| Texto apresentado |
********************
Miguel B. Araujo disse...

Caro José Matias, Sabe como fazer esse link para que as pessoas sejam avisadas dos comentários aos seus comentários, usando blogspot?

RioDoiro disse...

A não ser que não tenha percebido a coisa, neste exacto log recebo comentários subsequebtes desde que clique num 'quadradinho'.

Para que o 'quadradinho' apareça basta fazer login à minha conta de e-mail google e afinfar no quadradinho. Há, portanto, antes de mais, que fazer login antes de clicar em 'adicionar comentário' ou coisa que o valha.

RioDoiro disse...

log -> blog

José Matias disse...

Caro MBA
As minhas desculpas ao blogue e obrigado ao Range-o-dente.
Distração minha - existe já essa opção na vossa página de comentários: quadradinho com "Enviar comentários posteriores para o endereço electrónico...."
Vou utilizá-la de imediato.

Olympus Mons disse...

Caro HPS, você e o seu amigo merecem-se. :-)

Henrique Pereira dos Santos disse...

Caro Olympus,
Tiro o chapéu ao sentido de humor, que faz falta nestas coisas.
Aproveito a oportunidade para o alertar para o comentário do miguel araújo no post sobre a validação de modelos em ciência.
henrique pereira dos santos

Eduardo Freitas disse...

O comentador Joserui, que nutre por mim um carinho especial que manifestamente nada fiz por merecer, pelo vistos não é um adepto de Orwell. Lá terá as suas razões.

Não sei que background técnico tem, mas quando escreve que "os modelos valem o que valem" tem, neste modesto comentador, um ferveroso seguidor. Sabe, conheço um pouco de modelação econométrica e são-me familiares os problemas que os dados empiricos nos dão para alimentar os referidos modelos que não são mais que abstrações computacionais que procuram testar ou refutar uma dada tese. Conheço, em particular, as tentações que existem em "massajar" os dados ditos "espúrios" para que o "modelo" funcione de acordo com as expectativas de quem o construiu.
********************
| Dados recolhidos |

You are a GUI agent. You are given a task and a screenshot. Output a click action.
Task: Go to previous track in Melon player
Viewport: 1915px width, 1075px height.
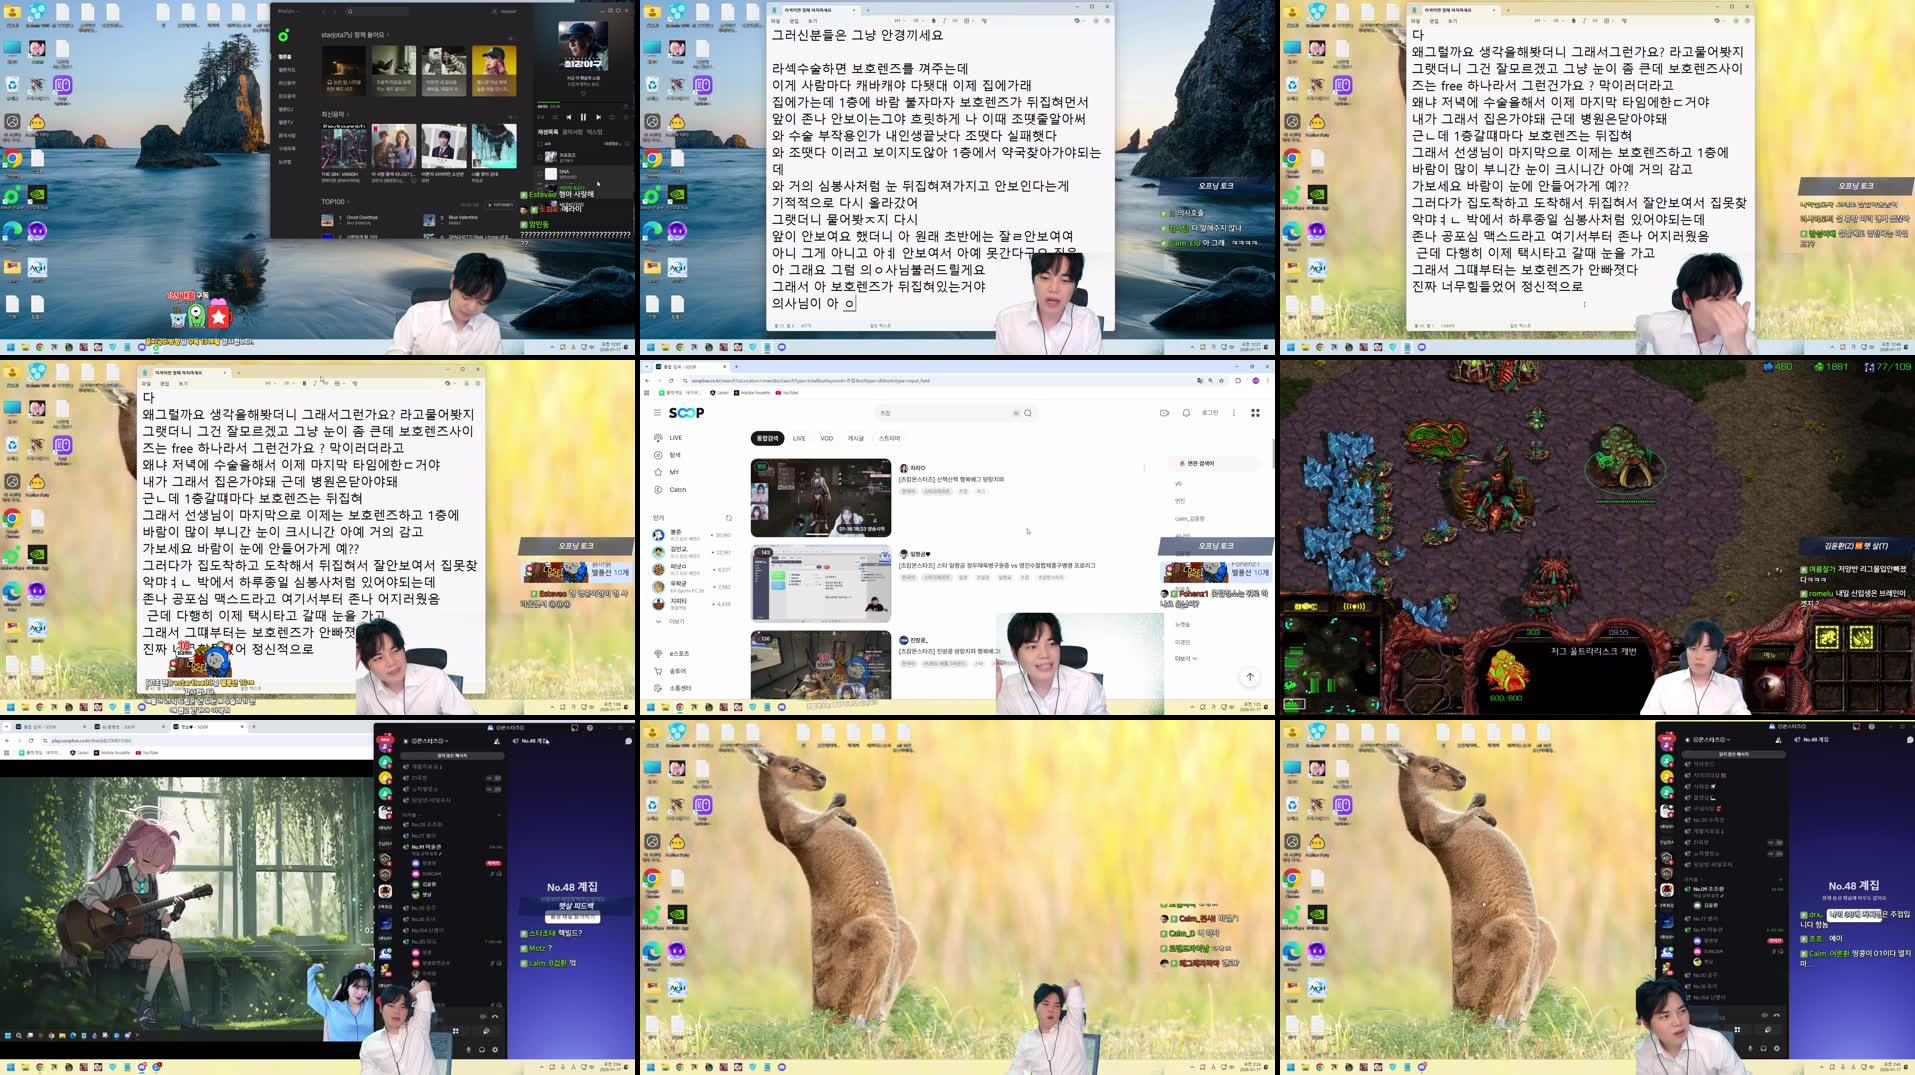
********************
| O que se pede |
Na troca de comentários acima, aponte todos os nomes que vêm antes de "disse...", sem repetir nenhum.

| Resolução do problema |
Miguel B. Araujo
RioDoiro
José Matias
Olympus Mons
Henrique Pereira dos Santos
Eduardo Freitas